(Data entries)

◆ ◆ ◆ ◆

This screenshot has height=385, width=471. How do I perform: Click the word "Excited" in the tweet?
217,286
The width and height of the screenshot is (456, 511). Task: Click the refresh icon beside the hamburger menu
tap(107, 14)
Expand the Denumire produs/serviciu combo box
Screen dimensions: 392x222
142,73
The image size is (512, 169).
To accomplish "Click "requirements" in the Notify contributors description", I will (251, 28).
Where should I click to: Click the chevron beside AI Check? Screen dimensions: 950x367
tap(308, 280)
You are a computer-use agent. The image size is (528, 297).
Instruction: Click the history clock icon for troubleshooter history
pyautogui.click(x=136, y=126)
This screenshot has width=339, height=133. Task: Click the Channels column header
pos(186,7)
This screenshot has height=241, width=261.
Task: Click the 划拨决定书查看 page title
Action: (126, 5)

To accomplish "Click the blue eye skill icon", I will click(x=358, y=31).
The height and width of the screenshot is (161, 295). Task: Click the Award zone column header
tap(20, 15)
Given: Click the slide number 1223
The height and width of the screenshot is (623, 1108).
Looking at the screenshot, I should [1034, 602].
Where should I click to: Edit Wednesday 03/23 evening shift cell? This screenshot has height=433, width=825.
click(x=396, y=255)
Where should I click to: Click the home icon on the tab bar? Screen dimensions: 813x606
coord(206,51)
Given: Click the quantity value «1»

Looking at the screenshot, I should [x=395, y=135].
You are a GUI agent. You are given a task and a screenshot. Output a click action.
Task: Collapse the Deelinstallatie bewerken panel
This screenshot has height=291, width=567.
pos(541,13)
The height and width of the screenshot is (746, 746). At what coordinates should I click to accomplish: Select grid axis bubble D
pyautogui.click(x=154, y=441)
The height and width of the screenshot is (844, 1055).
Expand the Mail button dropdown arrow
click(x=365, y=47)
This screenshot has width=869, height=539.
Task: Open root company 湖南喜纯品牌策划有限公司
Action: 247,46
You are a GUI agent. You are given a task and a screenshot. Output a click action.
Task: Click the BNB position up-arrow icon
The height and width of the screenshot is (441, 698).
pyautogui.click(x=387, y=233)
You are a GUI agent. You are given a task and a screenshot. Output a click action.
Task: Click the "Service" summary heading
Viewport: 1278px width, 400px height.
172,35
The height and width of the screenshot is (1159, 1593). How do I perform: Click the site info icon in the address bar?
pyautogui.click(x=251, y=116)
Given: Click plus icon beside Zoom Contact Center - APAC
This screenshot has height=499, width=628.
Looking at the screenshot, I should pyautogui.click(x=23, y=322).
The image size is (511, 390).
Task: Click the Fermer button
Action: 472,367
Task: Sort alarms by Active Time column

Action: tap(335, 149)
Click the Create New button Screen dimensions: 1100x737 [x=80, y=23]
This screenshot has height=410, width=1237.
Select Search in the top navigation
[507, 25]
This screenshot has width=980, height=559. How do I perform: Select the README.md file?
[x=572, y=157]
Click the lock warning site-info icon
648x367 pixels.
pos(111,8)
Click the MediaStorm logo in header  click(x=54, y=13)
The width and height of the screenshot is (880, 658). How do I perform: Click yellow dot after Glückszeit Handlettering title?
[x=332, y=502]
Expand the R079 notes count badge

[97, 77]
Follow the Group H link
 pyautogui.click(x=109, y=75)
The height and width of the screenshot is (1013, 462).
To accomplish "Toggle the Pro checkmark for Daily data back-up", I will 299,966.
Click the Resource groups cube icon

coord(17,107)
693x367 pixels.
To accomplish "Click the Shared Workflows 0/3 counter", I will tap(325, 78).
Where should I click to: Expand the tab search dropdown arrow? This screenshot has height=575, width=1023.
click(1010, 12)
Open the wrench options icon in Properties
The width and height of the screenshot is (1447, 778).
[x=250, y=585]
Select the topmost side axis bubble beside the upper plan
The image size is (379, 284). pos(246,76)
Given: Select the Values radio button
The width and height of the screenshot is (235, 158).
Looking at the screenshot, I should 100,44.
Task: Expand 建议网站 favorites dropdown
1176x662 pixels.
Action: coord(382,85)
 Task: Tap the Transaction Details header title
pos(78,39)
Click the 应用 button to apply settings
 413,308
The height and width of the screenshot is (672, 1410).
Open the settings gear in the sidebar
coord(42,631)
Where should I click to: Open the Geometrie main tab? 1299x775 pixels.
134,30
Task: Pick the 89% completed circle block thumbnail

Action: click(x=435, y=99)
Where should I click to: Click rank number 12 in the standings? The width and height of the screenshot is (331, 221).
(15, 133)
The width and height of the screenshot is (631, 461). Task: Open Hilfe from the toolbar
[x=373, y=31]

◆ ◆ ◆ ◆

Give every line of the data entries as a JSON list of strings, one string per line, skipping blank lines.

§ **RESULT OF THE EXERCISE**:
[
  "This screenshot has height=385, width=471. How do I perform: Click the word \"Excited\" in the tweet?",
  "217,286",
  "The width and height of the screenshot is (456, 511). Task: Click the refresh icon beside the hamburger menu",
  "tap(107, 14)",
  "Expand the Denumire produs/serviciu combo box",
  "Screen dimensions: 392x222",
  "142,73",
  "The image size is (512, 169).",
  "To accomplish \"Click \"requirements\" in the Notify contributors description\", I will (251, 28).",
  "Where should I click to: Click the chevron beside AI Check? Screen dimensions: 950x367",
  "tap(308, 280)",
  "You are a computer-use agent. The image size is (528, 297).",
  "Instruction: Click the history clock icon for troubleshooter history",
  "pyautogui.click(x=136, y=126)",
  "This screenshot has width=339, height=133. Task: Click the Channels column header",
  "pos(186,7)",
  "This screenshot has height=241, width=261.",
  "Task: Click the 划拨决定书查看 page title",
  "Action: (126, 5)",
  "To accomplish \"Click the blue eye skill icon\", I will click(x=358, y=31).",
  "The height and width of the screenshot is (161, 295). Task: Click the Award zone column header",
  "tap(20, 15)",
  "Given: Click the slide number 1223",
  "The height and width of the screenshot is (623, 1108).",
  "Looking at the screenshot, I should [1034, 602].",
  "Where should I click to: Edit Wednesday 03/23 evening shift cell? This screenshot has height=433, width=825.",
  "click(x=396, y=255)",
  "Where should I click to: Click the home icon on the tab bar? Screen dimensions: 813x606",
  "coord(206,51)",
  "Given: Click the quantity value «1»",
  "Looking at the screenshot, I should [x=395, y=135].",
  "You are a GUI agent. You are given a task and a screenshot. Output a click action.",
  "Task: Collapse the Deelinstallatie bewerken panel",
  "This screenshot has height=291, width=567.",
  "pos(541,13)",
  "The height and width of the screenshot is (746, 746). At what coordinates should I click to accomplish: Select grid axis bubble D",
  "pyautogui.click(x=154, y=441)",
  "The height and width of the screenshot is (844, 1055).",
  "Expand the Mail button dropdown arrow",
  "click(x=365, y=47)",
  "This screenshot has width=869, height=539.",
  "Task: Open root company 湖南喜纯品牌策划有限公司",
  "Action: 247,46",
  "You are a GUI agent. You are given a task and a screenshot. Output a click action.",
  "Task: Click the BNB position up-arrow icon",
  "The height and width of the screenshot is (441, 698).",
  "pyautogui.click(x=387, y=233)",
  "You are a GUI agent. You are given a task and a screenshot. Output a click action.",
  "Task: Click the \"Service\" summary heading",
  "Viewport: 1278px width, 400px height.",
  "172,35",
  "The height and width of the screenshot is (1159, 1593). How do I perform: Click the site info icon in the address bar?",
  "pyautogui.click(x=251, y=116)",
  "Given: Click plus icon beside Zoom Contact Center - APAC",
  "This screenshot has height=499, width=628.",
  "Looking at the screenshot, I should pyautogui.click(x=23, y=322).",
  "The image size is (511, 390).",
  "Task: Click the Fermer button",
  "Action: 472,367",
  "Task: Sort alarms by Active Time column",
  "Action: tap(335, 149)",
  "Click the Create New button Screen dimensions: 1100x737 [x=80, y=23]",
  "This screenshot has height=410, width=1237.",
  "Select Search in the top navigation",
  "[507, 25]",
  "This screenshot has width=980, height=559. How do I perform: Select the README.md file?",
  "[x=572, y=157]",
  "Click the lock warning site-info icon",
  "648x367 pixels.",
  "pos(111,8)",
  "Click the MediaStorm logo in header  click(x=54, y=13)",
  "The width and height of the screenshot is (880, 658). How do I perform: Click yellow dot after Glückszeit Handlettering title?",
  "[x=332, y=502]",
  "Expand the R079 notes count badge",
  "[97, 77]",
  "Follow the Group H link",
  " pyautogui.click(x=109, y=75)",
  "The height and width of the screenshot is (1013, 462).",
  "To accomplish \"Toggle the Pro checkmark for Daily data back-up\", I will 299,966.",
  "Click the Resource groups cube icon",
  "coord(17,107)",
  "693x367 pixels.",
  "To accomplish \"Click the Shared Workflows 0/3 counter\", I will tap(325, 78).",
  "Where should I click to: Expand the tab search dropdown arrow? This screenshot has height=575, width=1023.",
  "click(1010, 12)",
  "Open the wrench options icon in Properties",
  "The width and height of the screenshot is (1447, 778).",
  "[x=250, y=585]",
  "Select the topmost side axis bubble beside the upper plan",
  "The image size is (379, 284). pos(246,76)",
  "Given: Select the Values radio button",
  "The width and height of the screenshot is (235, 158).",
  "Looking at the screenshot, I should 100,44.",
  "Task: Expand 建议网站 favorites dropdown",
  "1176x662 pixels.",
  "Action: coord(382,85)",
  " Task: Tap the Transaction Details header title",
  "pos(78,39)",
  "Click the 应用 button to apply settings",
  " 413,308",
  "The height and width of the screenshot is (672, 1410).",
  "Open the settings gear in the sidebar",
  "coord(42,631)",
  "Where should I click to: Open the Geometrie main tab? 1299x775 pixels.",
  "134,30",
  "Task: Pick the 89% completed circle block thumbnail",
  "Action: click(x=435, y=99)",
  "Where should I click to: Click rank number 12 in the standings? The width and height of the screenshot is (331, 221).",
  "(15, 133)",
  "The width and height of the screenshot is (631, 461). Task: Open Hilfe from the toolbar",
  "[x=373, y=31]"
]